Pelvic Organ Prolapse simply means that one or more of the pelvic organs (bladder, uterus, rectum) have dropped into the vaginal canal. This can present with symptoms of pelvic heaviness or pressure, sensation of sitting on something, difficulty emptying your bladder or bowels, leaking, discomfort with sex, or back pain. Recent research shows that it can also be completely asymptomatic, meaning it is there with examination, but you are completely unaware of it.
Did you know that pelvic organ prolapse can be seen in up to 50% of women1; however, only 3-12% of women will report symptoms.2 Following a diagnosis of prolapse women can often feel isolated with increased anxiety that movement and lifestyle can/will make the prolapse worse. Common recommendations have included: limited lifting, use of a support device, and decreased participation in impact sports and workouts. So, what CAN you do?
There is good news!
A specialized therapist can assess your ENTIRE body looking for posture deviations, muscle imbalances, and coordination problems that are impacting pelvic pressure and support. Research shows improvement in pelvic organ prolapse and symptoms with conservation pelvic therapy!1
A pelvic floor therapist can work with you to:
– Regulate pressure down into your pelvic floor.
– Improve breathing mechanics
– Decrease scar tissue or muscle tightness impacting organ position
– Strengthen your pelvic floor muscles and ALL the surrounding muscles…Abs, back, hips, and feet…that impact posture and joint support.
– Restore proper muscle coordination.
Once your pelvic floor is working synchronously with surrounding muscles and you are stronger and balanced, you can incorporate your activities of choice without fear! We help patients with pelvic organ prolapse very frequently. We have many patients that are athletes that have returned to sport without symptoms. Let us help you experience life again!

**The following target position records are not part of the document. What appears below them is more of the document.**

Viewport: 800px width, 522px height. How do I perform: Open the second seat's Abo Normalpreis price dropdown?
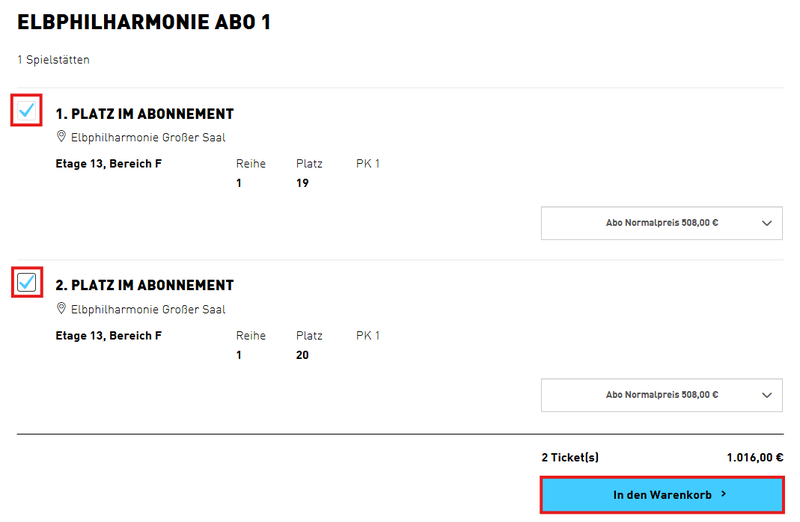[x=661, y=395]
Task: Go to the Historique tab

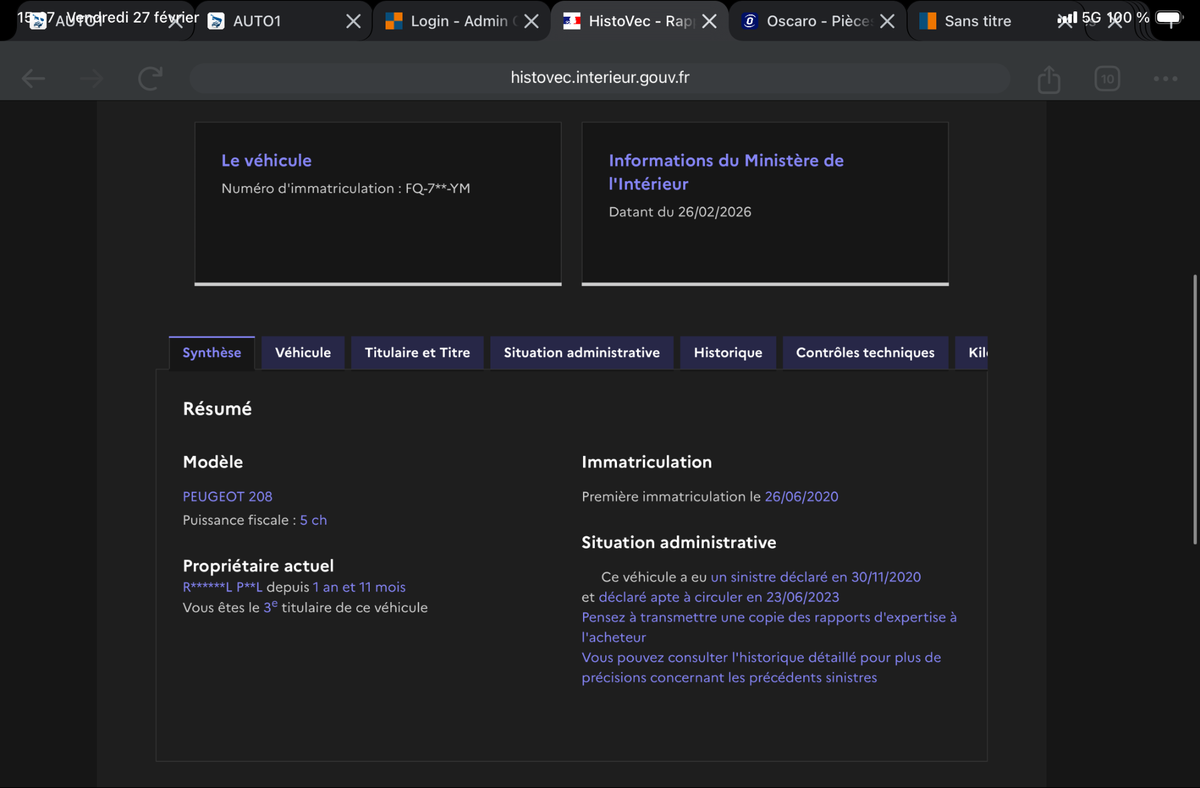Action: point(728,353)
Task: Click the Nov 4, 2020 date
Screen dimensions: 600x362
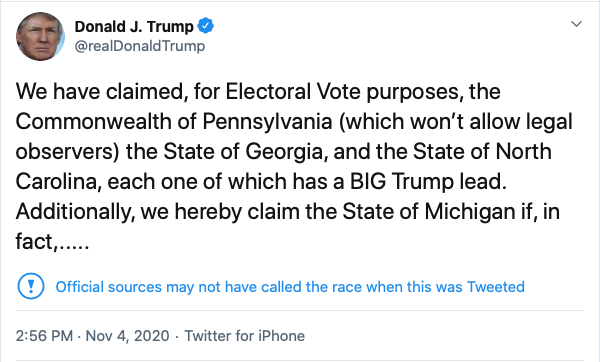Action: (127, 336)
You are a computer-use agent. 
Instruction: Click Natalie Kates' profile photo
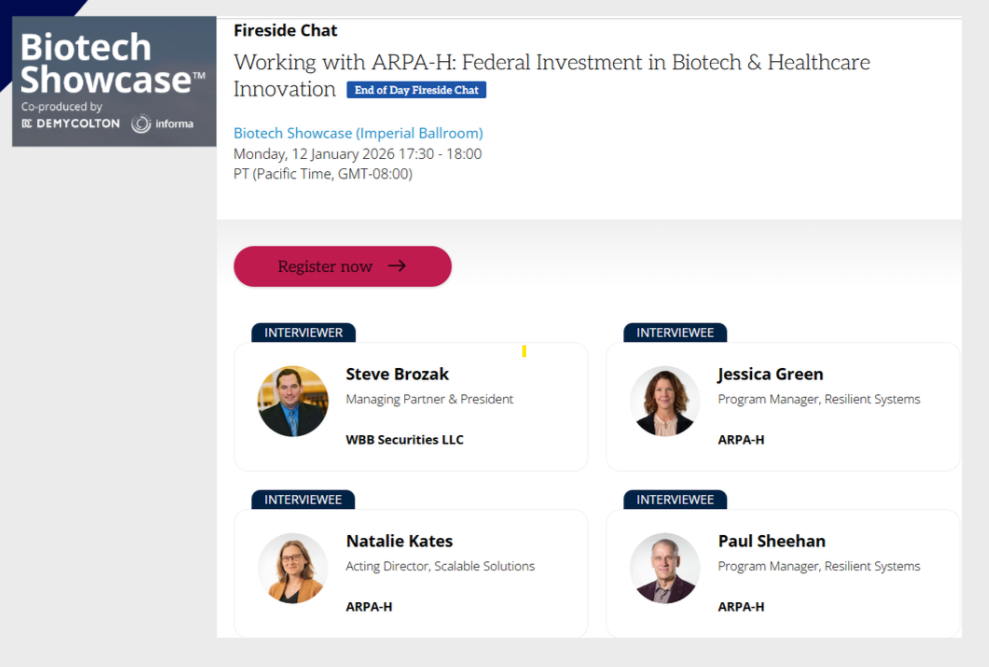click(293, 568)
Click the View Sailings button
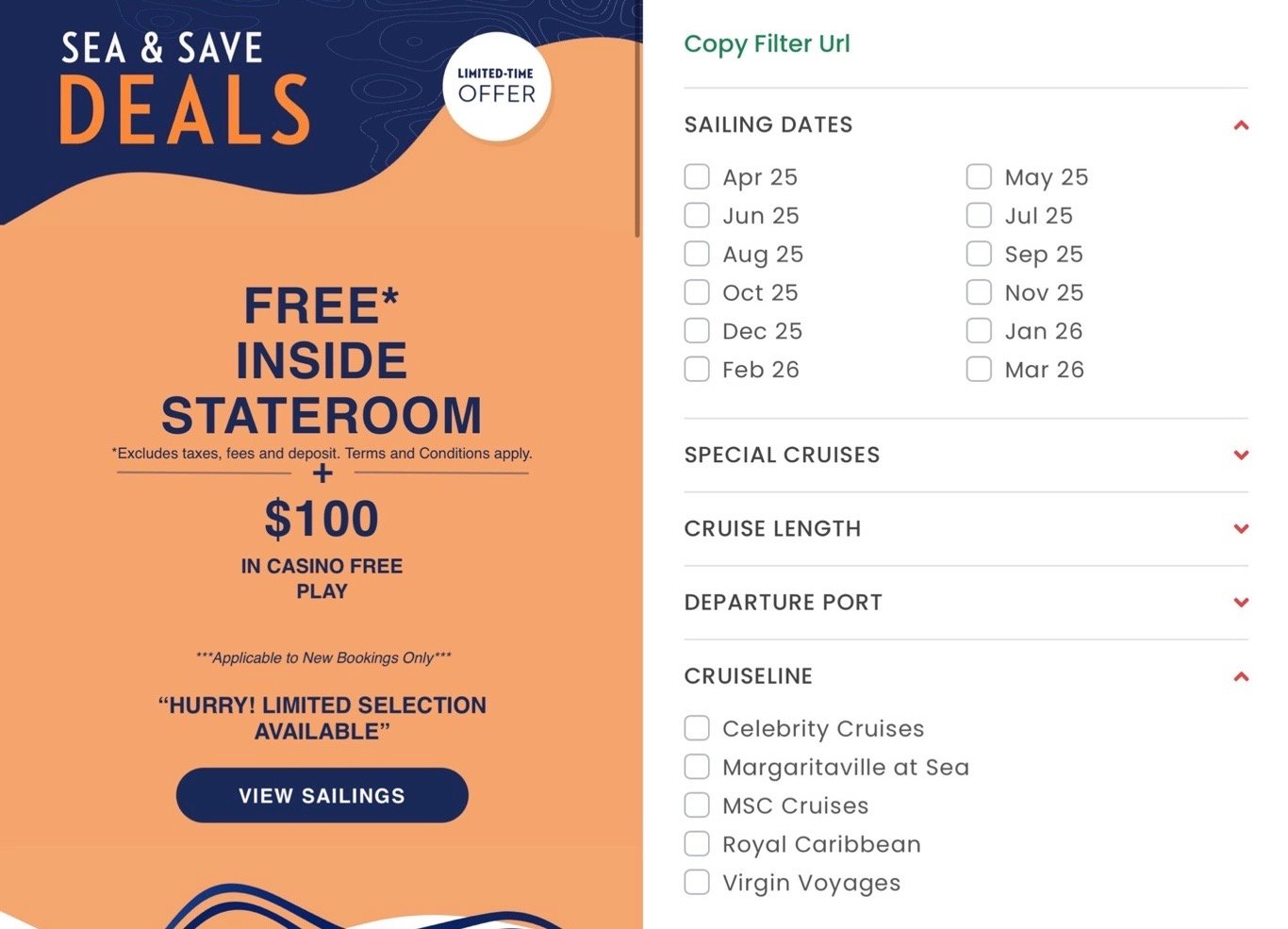The width and height of the screenshot is (1288, 929). point(322,795)
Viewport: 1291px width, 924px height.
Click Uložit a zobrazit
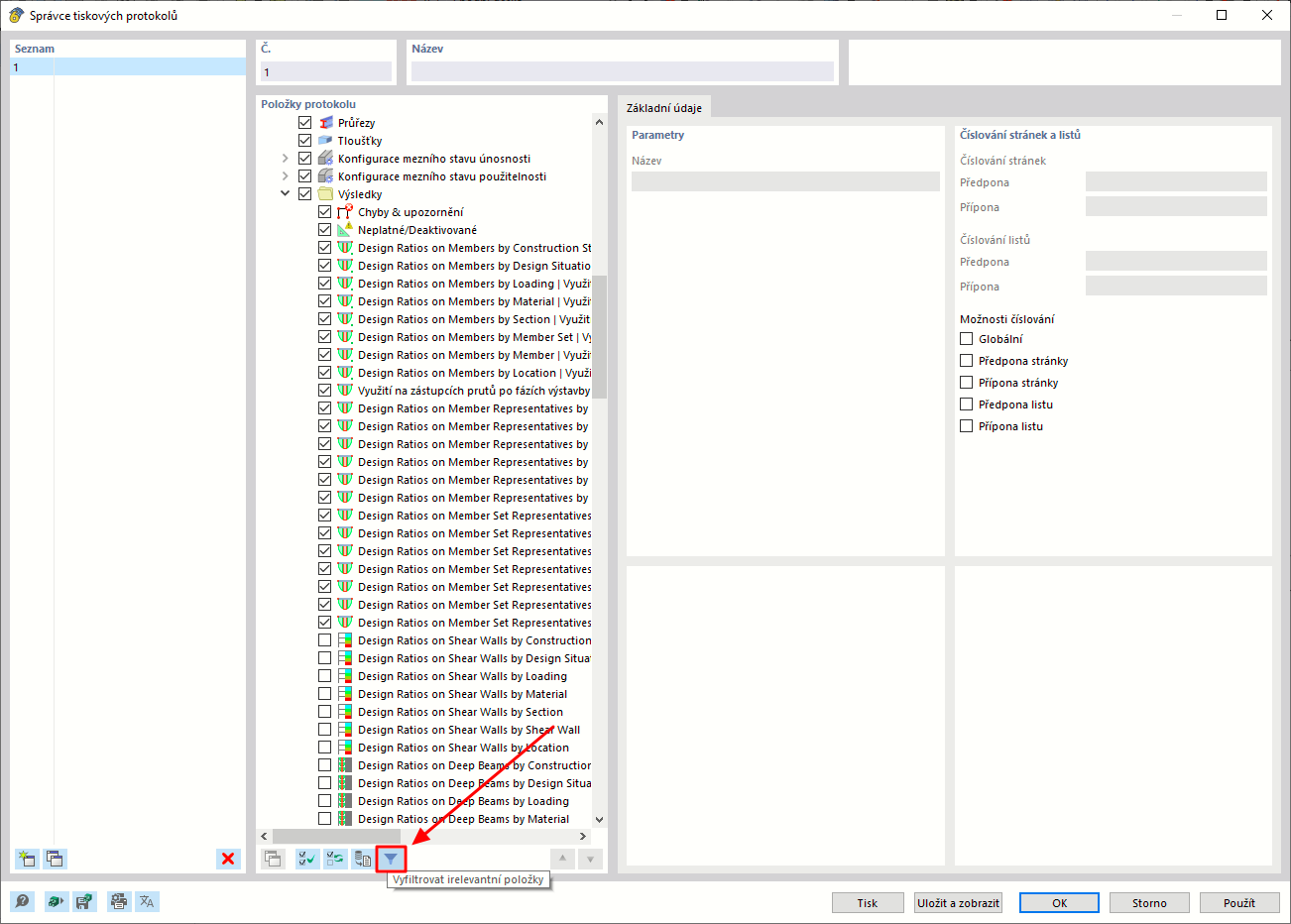(x=957, y=902)
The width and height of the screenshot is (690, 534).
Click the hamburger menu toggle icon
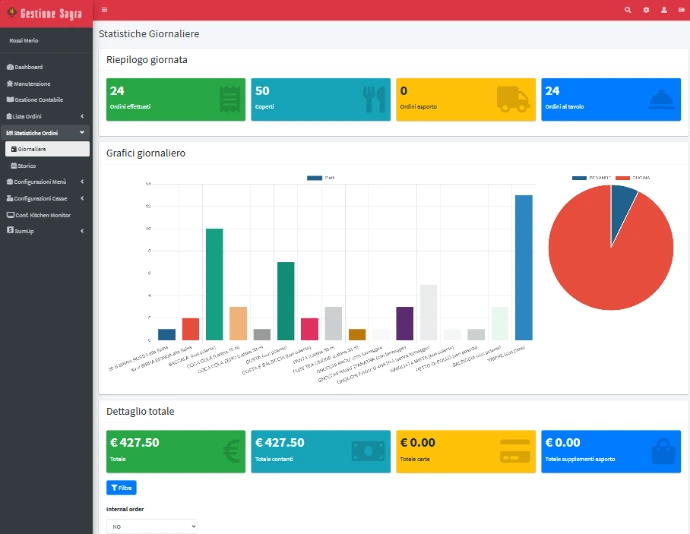point(105,9)
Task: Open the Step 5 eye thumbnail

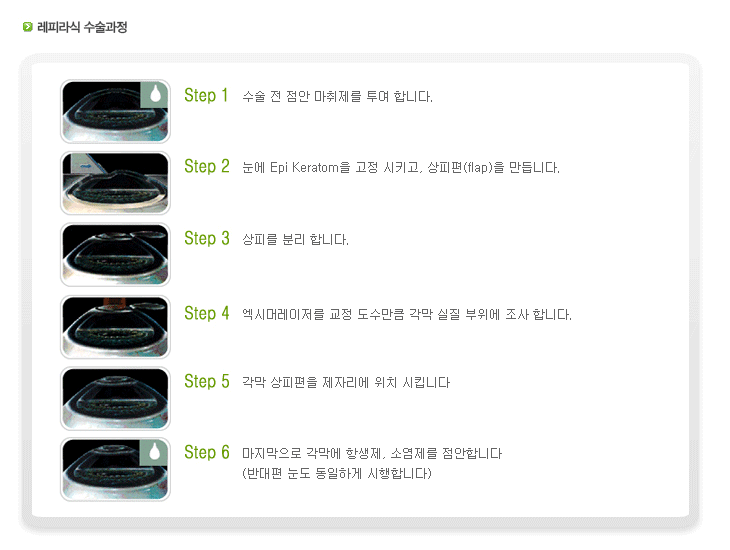Action: [115, 398]
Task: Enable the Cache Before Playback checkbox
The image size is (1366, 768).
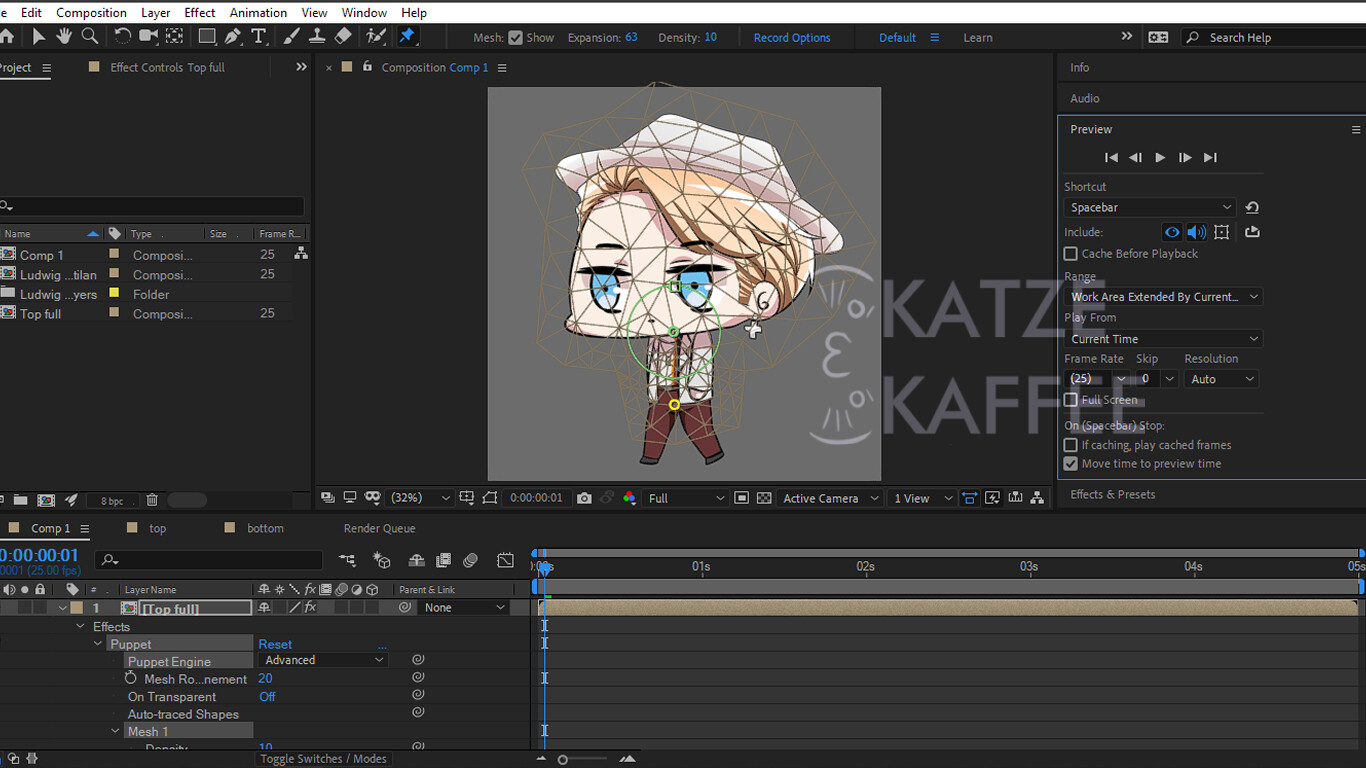Action: (1070, 253)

1. Hagen S, Stark D. Conservative prevention and management of pelvic organ prolapse in women. Cochrane Database Syst Rev. 2011 Dec 7;(12):CD003882. doi: 10.1002/14651858.CD003882.pub4. PMID: 22161382.
2. Espiño-Albela A, Castaño-García C, Díaz-Mohedo E, Ibáñez-Vera AJ. Effects of Pelvic-Floor Muscle Training in Patients with Pelvic Organ Prolapse Approached with Surgery vs. Conservative Treatment: A Systematic Review. J Pers Med. 2022 May 17;12(5):806. doi: 10.3390/jpm12050806. PMID: 35629228; PMCID: PMC9142907.